Examiner.com writers can save their work using this screen-scraper script written for the purpose
I've been writing for Examiner.com for over 7 years, and with the news that they're going to shut down I needed to retrieve over 540 articles to repost them on my own website. Lesson learned - it's better to own your own platform than to write for someone elses platform. Anyway, the result is a Node.js script I'm calling articlescraper. The purpose is to traverse an index page that might be split over multiple pages, then extract the articles from the pages linked from the index.
That is - the stereotypical blog website has pages listing article teasers in reverse chronological order. The index pages will have URL's like
http://example.com/path/to/index?page=##. The scripts request all the ?page=## pages, saving the data for each teaser in a YAML file.

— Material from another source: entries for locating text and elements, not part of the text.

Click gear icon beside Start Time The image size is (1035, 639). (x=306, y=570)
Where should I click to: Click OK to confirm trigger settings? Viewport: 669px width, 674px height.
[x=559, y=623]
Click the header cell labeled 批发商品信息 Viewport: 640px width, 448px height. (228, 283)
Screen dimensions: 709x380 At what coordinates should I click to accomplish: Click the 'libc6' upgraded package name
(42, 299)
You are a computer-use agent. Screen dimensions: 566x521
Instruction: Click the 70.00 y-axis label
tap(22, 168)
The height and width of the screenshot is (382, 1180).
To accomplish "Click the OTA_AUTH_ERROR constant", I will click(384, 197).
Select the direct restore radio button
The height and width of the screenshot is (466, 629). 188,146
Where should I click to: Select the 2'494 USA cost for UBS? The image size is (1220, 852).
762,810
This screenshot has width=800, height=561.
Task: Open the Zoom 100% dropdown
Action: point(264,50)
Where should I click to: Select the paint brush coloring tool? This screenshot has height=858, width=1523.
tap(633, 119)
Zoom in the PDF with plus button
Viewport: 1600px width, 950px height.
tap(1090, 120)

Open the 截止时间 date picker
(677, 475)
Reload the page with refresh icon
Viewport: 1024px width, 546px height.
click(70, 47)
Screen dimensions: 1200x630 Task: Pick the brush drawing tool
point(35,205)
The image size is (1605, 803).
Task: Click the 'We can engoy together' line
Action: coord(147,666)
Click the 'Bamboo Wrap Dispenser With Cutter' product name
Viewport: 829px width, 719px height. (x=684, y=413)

The second script reads that YAML file, and retrieves each article. It saves article data in another YAML file, and also detects all images downloading them.
The documentation shows how to configure the scripts for Examiner.com. However, they should be useful for other website technology as well. I have a Blogger blog that I want to convert to something else, perhaps my Wordpress blog and it should be easy to accomplish by adjusting the selectors in the configuration file.
NOTE FOR EXAMINER AUTHORS: We own the copyright to our work posted on Examiner. Examiner never asserted ownership over our articles. That means we are fully within our rights to download our articles and resurrect them elsewhere.
Every so often a service will suddenly go belly-up leaving the users of that service scrambling to save their files. At least one photo-sharing site did this, and in the process vaporized a bunch of pictures taken by people. In some cases those were the only copies of those pictures. Think of the proud father whose only picture of his child disappeared in a puff of smoke just because a business suddenly vaporized. That's what is happening to us on Examiner.com right now.
You have until July 10 to retrieve your articles, or they'll be gone forever.